Choice, diversity and standards—that has now become the Government's mantra; but they should recognise that merely repeating the words does not mean that something will happen. The policies that the Government have promoted and their funding regime will not ensure choice, diversity and the raising of standards; the policies contained in the Bill certainly will not do that. Nothing has happened during the Bill's passage to reassure me on the numerous concerns that I expressed when the Secretary of State first introduced the proposals. There has been overwhelming opposition to the proposals contained in the Bill. The Government have refused to listen to any of the voices that have raised serious opposition to them.

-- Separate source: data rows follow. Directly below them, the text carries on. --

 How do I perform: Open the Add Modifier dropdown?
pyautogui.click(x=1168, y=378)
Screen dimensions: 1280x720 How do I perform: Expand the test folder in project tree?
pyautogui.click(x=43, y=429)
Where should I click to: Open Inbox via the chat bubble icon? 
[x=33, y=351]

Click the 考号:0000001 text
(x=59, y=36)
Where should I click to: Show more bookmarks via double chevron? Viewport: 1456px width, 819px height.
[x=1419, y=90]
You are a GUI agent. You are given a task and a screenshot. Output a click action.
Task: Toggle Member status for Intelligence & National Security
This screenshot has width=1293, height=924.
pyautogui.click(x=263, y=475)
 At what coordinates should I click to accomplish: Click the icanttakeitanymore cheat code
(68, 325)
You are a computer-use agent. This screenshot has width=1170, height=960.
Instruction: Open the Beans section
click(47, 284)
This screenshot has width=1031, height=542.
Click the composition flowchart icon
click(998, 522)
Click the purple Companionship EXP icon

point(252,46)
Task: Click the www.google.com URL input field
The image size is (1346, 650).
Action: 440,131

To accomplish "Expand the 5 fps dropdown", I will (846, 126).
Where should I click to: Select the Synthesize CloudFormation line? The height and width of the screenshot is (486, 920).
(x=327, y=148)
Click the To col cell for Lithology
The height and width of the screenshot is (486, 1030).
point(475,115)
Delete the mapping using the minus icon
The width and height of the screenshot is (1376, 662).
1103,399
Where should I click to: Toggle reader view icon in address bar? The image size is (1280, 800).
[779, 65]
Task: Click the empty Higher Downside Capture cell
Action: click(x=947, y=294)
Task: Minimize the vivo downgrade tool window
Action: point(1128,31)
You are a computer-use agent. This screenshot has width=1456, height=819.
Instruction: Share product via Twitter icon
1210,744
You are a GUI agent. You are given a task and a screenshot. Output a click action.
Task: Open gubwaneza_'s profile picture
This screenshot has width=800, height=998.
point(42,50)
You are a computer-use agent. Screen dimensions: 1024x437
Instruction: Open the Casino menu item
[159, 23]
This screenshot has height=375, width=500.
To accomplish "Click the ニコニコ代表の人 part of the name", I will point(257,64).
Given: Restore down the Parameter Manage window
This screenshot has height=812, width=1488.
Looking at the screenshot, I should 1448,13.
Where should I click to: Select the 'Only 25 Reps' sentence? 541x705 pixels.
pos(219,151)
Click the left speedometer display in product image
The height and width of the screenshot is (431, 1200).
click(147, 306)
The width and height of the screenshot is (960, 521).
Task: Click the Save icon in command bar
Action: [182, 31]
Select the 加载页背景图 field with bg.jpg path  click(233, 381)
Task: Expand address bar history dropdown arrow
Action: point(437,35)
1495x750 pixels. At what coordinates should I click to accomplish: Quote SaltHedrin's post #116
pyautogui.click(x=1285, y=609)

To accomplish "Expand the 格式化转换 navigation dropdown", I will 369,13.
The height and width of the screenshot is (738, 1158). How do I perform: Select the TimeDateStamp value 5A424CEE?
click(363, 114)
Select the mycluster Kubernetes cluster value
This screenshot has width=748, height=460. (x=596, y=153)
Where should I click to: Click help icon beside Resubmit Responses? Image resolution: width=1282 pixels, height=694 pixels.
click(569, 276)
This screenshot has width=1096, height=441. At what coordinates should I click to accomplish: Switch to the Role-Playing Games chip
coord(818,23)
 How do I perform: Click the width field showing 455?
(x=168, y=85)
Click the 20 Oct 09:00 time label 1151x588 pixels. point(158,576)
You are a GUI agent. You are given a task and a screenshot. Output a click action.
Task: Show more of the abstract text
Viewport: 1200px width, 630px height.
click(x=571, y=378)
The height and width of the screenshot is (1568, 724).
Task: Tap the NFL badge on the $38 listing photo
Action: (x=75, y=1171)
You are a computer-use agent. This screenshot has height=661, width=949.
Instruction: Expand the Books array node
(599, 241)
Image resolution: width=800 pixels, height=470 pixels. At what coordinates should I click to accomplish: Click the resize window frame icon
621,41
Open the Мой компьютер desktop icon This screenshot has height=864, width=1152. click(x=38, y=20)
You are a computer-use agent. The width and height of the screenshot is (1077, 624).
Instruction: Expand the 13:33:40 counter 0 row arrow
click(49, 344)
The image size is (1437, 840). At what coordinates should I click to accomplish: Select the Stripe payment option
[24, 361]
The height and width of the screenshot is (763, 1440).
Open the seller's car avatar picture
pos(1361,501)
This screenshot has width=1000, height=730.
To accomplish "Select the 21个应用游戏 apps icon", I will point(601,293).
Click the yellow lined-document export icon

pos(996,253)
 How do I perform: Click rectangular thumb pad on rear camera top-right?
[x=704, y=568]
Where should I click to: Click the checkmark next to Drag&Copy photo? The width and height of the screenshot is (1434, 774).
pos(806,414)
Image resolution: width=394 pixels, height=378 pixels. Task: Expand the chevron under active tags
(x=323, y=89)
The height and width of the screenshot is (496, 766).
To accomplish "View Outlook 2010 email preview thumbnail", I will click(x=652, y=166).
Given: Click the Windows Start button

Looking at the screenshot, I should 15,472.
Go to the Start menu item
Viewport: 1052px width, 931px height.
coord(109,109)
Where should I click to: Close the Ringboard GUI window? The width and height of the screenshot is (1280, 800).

The Bill is cumbersome and bureaucratic—a view that is understandably shared by the hon. Member for Meriden (Mr. Mills). As we have seen, the Bill will fail to ensure the rapid provision of the extra infrastructure needed for the high-quality nursery education that we desperately need in this country. It will not provide significant increased provision; it will not boost provision and may even harm what exists for three-year-olds. It will fail to cover the cost of full-time provision, which will mean that the less well-off, who are unable to afford the necessary top-up fees, will receive nothing.

The Bill will fail to provide extra support for children with special educational needs. It will provide nothing for the training of the additional teachers and inspectors; it will fail to ensure that the full evaluation of the pilots takes place before the scheme starts. It will fail to encourage strategic planning and links between education and care provision. In short, the Bill will fail to provide what is desperately needed: high-quality early years education for all three and four-year-olds whose parents want it. How bizarre of the Secretary of State to devote so much of her speech to grant-maintained schools; how bizarre to draw attention to the least successful of all the Government's education policies.

During the Second Reading debate, I argued that the Bill should be rejected because it contained too many blanks; none of those blanks has been filled in. The hon. Member for Meriden feared that the Bill would be another Dangerous Dogs Bill. Just like Sherlock Holmes' famous dog in the night, let us hope that this one will not bark.

9.54 pm
Mr. Steinberg

My hon. Friends and I have long campaigned for publicly funded, high-quality nursery education for all three and four-year-olds whose parents want it. After years of Tory hostility towards nursery education—both here and in Tory local education authorities—the Prime Minister promised us nursery education for all four-year-olds. Every parent of a four-year-old should expect their child to obtain a nursery education which is from a qualified teacher and properly trained support staff, which will allow their individual learning needs to be met, which is in premises suitable to those needs and with sufficient teaching space, which has safe indoor and outdoor play areas and appropriate health and welfare facilities, and which has class sizes and staffing ratios that take into account both educational and child care needs.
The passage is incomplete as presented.